Do romance à transfobia: Dor de Viviane expõe ferida social em ‘Três Graças’
Por Flavia Cirino - 26/11/2025 - 09:29

Quando a novela atinge a realidade, muitas vezes provoca incômodo necessário. Não por acaso, a novela “Três Graças” entregou uma das cenas mais impactantes da temporada na noite de terça-feira, 25 de novembro. Na ocasião, Leonardo (Pedro Novaes), aguardava ansioso a resposta ao pedido de namoro que fez para Viviane (Gabriela Loran).
Gabriela Loran comemora o papel em ‘Três Graças’
No entanto, ele encontrou uma revelação que desmontou o romantismo do momento. Ao descobrir que ela é uma mulher trans, o rapaz perdeu o controle, acusou Viviane de enganá-lo e disparou: “Você é um homem!”. A frase cortou o ar da farmácia e atingiu a personagem de forma cruel. E, conforme a repercussão mostrou, atingiu também o público.
A cena ficou entre os assuntos mais comentados nas redes, porque a reação agressiva de Leonardo dialoga com uma realidade que o Brasil insiste em manter. O país, de acordo com levantamentos recentes, ainda registra índices alarmantes de violência contra pessoas trans. Ou seja, a ficção não exagerou. A novela apenas expôs, com drama, o tipo de situação que muita gente enfrenta diariamente e que raramente recebe espaço no horário nobre.
Como Gabriela Loran era antes da transição?
A narrativa entregou um contraste forte: depois de semanas construindo um romance delicado entre os dois — desde o encontro no elevador, passando pelos flertes tímidos e pelos beijos carregados de expectativa —, o jovem herdeiro decidiu virar as costas no instante em que Viviane se abriu sobre sua identidade. O encanto ruiu, não por falta de afeto, mas por transfobia.
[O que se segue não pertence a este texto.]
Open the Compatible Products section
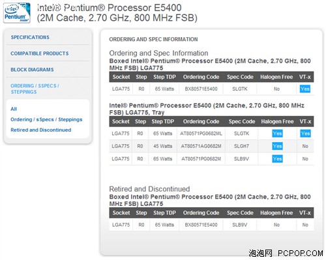This screenshot has width=326, height=260. pos(40,53)
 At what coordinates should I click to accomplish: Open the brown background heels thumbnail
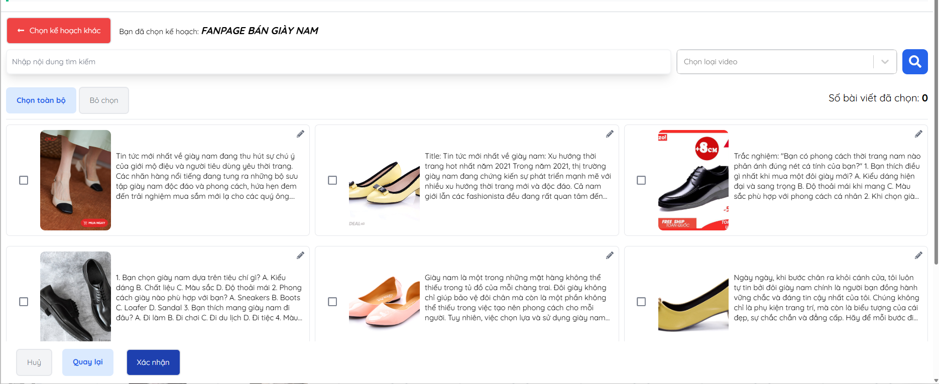click(75, 180)
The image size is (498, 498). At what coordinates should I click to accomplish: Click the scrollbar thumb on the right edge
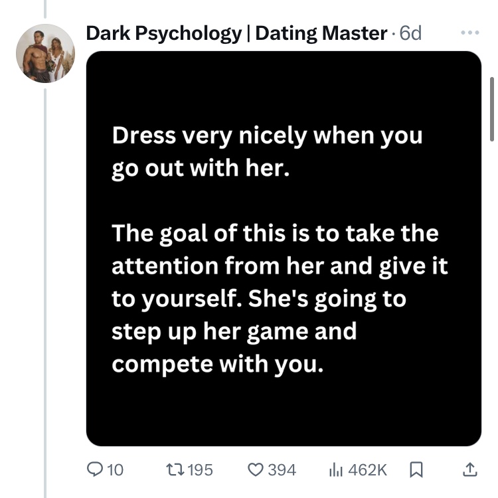point(491,110)
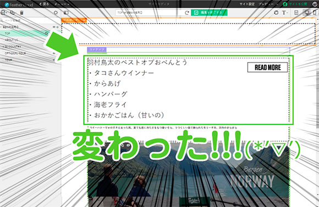Click the help question mark icon

click(315, 4)
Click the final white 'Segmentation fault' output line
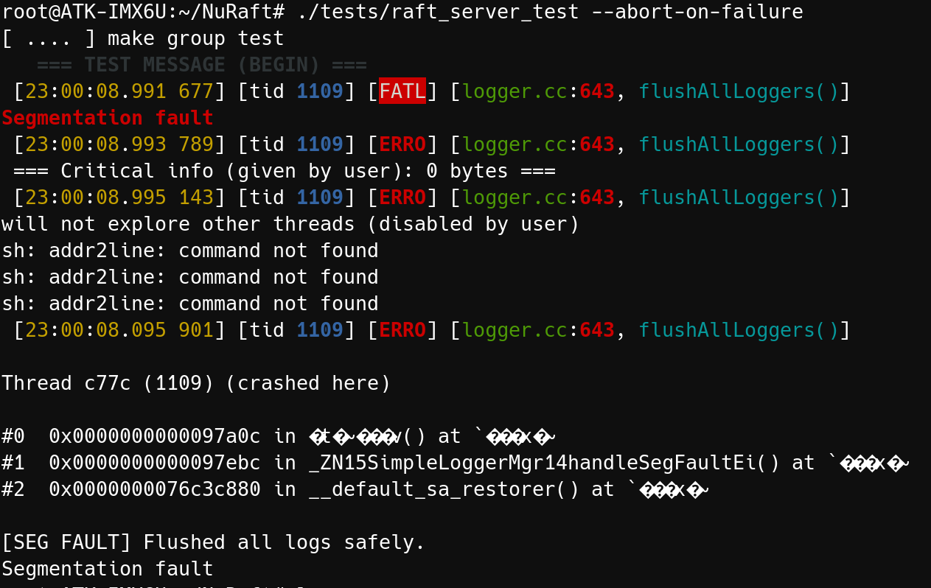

A força de Viviane e o talento de Gabriela Loran
Viviane, ferida e em choque, expulsou Leo da farmácia. Ele, desorientado, saiu pela cidade até cair em uma briga de bar que terminou com o rapaz espancado. Enquanto isso, nas redes, o público reagiu com fúria. Uma pessoa escreveu: “Que nojo do Leonardo! Ele passando a mão na boca… quero entrar na novela e acabar com ele.” Outra resumiu o sentimento de muitos: “O típico transfóbico de m*rda. Ama por cinco minutos e depois sai bostejando.”
O impacto da sequência também cresce por causa da interpretação de Gabriela Loran. A atriz, que vive Viviane com sensibilidade e firmeza, traz para a novela um histórico pessoal marcado por coragem, lucidez e determinação. Ela iniciou sua transição há nove anos, realizou a cirurgia de redesignação sexual em 2024 e narra esse processo com maturidade.
“Demorei oito anos para fazer do jeito que eu queria. Ficou muito perfeita”, revelou a artista, recentemente.
O que vem por aí em ‘Três Graças’
A trajetória dela inspira, especialmente porque muitas mulheres trans no Brasil enfrentam obstáculos gigantescos para acessar saúde, emprego e segurança. A novela, ao inserir Viviane como uma mulher competente, querida pela comunidade e capaz de protagonizar um romance sem fetichização, rompe um padrão. E isso, por si só, incomoda quem se apoia no preconceito para manter discursos ultrapassados.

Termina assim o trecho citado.